We have all been exposed to plenty of news items and much of this news has been hard to stomach. We have become so used to hearing about wars, natural disasters, weather forecasts that we take it for granted. News may be the worst invention since sliced bread! Yet, in some small way, it is a necessary part of our lives. Without news we would be doomed to an existence of perpetual conflict and chaos.
In fact, the purpose of the news is so that we can make news stories about anything and everything. It is a great way to provide some illumination and hope to those who are affected by emergencies and natural disasters. Some news items are more interesting than others and they bring about much more debate than others. Some of these events make news because of their unusualness, while others make news due to their zeitgeist.
The first known printed news service was in 1639 with the printing of the London Gazette. This early news service relied on wool couriers to deliver news items to royal courts and other prominent persons. As time went on, newspapers changed their emphasis from delivery services to simply printing news and advertisements. The development of the press association and the establishment of the first national newspaper in the USA to mark the beginning of the news media’s global expansion.
As globalization continued to expand the boundaries of global awareness, news values changed to include content analysis as well. Today, journalists work collaboratively with content researchers and with data and other tools designed to enhance the value of the news. Data analysis and research conducted on topics of current interest to provide insights that readers find helpful. This information-gathering process in turn helps journalists make effective decisions about where to focus their resources and which stories are of highest importance. A newsworthy event can require a detailed analysis to determine if the public will be interested and this process is often carried out by newsroom staff in conjunction with other members of the newsroom.

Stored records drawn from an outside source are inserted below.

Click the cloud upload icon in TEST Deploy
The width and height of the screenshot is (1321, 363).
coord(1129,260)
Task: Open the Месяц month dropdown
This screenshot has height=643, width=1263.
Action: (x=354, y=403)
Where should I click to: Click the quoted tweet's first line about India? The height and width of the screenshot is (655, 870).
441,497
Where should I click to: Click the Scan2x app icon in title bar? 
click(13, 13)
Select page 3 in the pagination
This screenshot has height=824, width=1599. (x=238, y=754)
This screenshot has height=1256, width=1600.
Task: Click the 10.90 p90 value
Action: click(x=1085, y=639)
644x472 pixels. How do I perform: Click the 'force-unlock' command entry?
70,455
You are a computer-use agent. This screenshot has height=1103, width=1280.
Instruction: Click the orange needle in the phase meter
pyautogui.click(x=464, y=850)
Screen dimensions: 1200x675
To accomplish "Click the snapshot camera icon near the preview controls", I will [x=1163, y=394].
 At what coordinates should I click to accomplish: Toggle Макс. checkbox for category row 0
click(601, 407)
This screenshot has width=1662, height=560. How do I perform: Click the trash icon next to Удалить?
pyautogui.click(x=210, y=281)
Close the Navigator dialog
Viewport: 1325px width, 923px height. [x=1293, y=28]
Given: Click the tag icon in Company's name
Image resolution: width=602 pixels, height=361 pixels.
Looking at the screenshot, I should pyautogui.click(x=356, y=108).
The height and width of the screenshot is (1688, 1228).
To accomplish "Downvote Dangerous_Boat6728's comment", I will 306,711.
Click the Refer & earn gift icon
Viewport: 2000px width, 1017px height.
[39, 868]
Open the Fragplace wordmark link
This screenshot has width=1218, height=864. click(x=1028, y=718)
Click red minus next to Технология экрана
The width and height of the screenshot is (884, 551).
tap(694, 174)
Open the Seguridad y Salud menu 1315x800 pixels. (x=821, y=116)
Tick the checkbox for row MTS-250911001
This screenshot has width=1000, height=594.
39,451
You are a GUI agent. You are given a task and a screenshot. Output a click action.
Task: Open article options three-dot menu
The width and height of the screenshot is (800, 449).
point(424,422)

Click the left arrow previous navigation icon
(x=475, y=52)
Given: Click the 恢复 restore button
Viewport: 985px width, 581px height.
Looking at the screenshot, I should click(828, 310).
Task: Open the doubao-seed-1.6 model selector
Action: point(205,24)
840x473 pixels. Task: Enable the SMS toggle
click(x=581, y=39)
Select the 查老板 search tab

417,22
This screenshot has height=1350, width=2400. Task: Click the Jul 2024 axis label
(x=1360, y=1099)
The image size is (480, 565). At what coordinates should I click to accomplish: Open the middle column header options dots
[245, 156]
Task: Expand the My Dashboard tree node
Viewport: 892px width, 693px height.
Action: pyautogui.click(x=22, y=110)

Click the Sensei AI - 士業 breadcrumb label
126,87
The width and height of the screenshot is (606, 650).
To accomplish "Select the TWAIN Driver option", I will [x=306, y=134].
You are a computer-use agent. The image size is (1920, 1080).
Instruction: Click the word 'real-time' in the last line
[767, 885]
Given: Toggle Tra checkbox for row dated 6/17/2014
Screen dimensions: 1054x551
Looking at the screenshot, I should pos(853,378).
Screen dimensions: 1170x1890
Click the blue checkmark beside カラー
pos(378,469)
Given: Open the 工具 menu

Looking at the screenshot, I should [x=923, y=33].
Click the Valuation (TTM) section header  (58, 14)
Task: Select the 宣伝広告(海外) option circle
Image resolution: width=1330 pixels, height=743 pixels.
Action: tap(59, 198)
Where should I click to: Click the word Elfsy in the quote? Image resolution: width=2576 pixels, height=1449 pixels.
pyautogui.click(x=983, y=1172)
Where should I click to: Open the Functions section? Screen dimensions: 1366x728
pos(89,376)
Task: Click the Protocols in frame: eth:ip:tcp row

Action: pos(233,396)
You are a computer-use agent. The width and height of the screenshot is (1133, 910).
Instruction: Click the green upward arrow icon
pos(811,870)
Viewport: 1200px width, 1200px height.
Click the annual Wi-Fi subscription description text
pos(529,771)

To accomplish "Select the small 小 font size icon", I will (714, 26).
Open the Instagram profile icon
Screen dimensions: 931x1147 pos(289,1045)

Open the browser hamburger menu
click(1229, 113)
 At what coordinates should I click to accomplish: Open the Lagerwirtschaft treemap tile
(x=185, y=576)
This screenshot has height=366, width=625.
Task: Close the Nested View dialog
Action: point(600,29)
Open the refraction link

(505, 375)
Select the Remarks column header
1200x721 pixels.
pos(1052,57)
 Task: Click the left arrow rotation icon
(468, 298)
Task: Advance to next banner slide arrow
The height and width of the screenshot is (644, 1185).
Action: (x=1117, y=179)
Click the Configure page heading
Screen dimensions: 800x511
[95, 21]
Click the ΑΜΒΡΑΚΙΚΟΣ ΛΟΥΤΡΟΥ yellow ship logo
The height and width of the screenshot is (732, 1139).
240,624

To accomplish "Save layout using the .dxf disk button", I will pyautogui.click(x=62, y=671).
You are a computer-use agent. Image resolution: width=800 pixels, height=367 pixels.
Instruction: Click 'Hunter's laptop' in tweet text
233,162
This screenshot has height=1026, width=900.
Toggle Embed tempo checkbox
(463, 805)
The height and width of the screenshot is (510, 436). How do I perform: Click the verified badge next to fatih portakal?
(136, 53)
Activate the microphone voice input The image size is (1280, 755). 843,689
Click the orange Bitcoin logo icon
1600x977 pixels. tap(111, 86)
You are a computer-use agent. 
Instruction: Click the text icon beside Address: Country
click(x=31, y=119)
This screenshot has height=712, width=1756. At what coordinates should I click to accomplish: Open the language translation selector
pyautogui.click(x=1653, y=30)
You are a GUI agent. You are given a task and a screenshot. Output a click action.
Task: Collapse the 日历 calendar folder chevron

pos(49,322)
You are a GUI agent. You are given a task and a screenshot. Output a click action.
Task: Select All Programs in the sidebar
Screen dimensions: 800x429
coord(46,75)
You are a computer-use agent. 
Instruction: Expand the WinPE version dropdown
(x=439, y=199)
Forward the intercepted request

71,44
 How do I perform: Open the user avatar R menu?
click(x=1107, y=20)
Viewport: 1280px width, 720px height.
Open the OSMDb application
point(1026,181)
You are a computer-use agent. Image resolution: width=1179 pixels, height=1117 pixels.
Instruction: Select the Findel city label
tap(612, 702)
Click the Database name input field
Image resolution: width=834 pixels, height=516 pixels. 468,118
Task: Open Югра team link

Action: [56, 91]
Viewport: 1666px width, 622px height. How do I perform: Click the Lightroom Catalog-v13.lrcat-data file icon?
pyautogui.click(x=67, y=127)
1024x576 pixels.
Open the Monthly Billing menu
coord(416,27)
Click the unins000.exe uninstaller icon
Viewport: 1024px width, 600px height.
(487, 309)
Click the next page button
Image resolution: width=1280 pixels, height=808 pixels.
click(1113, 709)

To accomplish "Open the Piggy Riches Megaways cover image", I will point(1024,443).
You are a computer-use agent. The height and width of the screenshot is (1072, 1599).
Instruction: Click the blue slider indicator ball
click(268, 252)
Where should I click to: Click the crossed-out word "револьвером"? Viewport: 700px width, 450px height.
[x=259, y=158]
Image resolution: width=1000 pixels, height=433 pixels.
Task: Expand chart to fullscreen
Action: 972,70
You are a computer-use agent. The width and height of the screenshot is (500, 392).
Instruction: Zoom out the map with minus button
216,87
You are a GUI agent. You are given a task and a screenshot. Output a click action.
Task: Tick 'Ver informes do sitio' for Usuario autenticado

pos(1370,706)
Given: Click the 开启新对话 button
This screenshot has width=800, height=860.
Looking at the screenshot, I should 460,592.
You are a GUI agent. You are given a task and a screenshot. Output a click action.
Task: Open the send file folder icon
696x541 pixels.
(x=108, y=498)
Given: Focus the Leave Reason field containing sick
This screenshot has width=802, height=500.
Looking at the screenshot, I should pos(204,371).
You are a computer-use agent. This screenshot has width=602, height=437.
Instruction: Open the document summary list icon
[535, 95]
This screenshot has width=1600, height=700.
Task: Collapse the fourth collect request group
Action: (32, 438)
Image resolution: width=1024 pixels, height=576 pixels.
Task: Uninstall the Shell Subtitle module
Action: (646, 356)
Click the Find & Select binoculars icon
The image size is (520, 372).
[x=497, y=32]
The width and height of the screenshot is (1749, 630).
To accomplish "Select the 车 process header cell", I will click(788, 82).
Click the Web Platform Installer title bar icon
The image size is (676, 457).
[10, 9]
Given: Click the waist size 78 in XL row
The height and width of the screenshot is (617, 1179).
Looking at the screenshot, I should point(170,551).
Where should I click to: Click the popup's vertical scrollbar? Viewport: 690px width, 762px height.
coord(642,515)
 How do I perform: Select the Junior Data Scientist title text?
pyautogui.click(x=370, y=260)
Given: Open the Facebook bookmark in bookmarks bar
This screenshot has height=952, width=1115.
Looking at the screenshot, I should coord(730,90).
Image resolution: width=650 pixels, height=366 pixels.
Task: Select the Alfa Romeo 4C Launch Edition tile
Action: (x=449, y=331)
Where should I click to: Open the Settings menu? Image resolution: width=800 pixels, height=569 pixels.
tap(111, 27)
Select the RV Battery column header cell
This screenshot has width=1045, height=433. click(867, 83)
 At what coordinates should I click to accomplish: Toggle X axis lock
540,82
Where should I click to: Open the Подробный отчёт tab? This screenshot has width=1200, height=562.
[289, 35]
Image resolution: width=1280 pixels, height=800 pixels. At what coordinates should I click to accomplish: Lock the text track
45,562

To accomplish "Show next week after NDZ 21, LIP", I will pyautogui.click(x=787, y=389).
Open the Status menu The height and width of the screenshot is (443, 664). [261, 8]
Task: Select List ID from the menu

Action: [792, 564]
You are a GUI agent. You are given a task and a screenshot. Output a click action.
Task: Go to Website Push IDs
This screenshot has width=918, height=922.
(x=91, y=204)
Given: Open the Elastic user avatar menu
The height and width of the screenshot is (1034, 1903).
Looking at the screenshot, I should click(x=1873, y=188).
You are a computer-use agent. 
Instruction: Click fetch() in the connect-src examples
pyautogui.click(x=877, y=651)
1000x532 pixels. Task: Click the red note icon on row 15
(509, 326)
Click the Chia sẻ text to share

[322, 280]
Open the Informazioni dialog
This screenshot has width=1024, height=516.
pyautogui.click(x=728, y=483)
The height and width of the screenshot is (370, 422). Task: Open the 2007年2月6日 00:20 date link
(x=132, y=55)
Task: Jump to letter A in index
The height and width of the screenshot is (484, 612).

Since many newspapers today rely on databases to collect newsworthy material, news agencies must also develop ways to ensure the accuracy of the data they publish. News organizations must have an accurate data base so they can make good news items for their readers. They need to know if a story contains factual statements and if other people will be attracted to the story based on its veracity. The challenge faced by newsrooms today is how to make news items interesting while still providing the correct information.
Public radio stations and television news media have long operated on the premise that listeners want to hear about current events that interest them. News broadcasts on such stations are deliberately designed to appeal to listeners. News broadcasts include music and local color. A newsroom can use visual aids to attract viewers. For example, a newsroom might feature a video report that illustrated how someone else’s actions or decisions may have an impact on the environment. All of these efforts help to make news media interesting to viewers.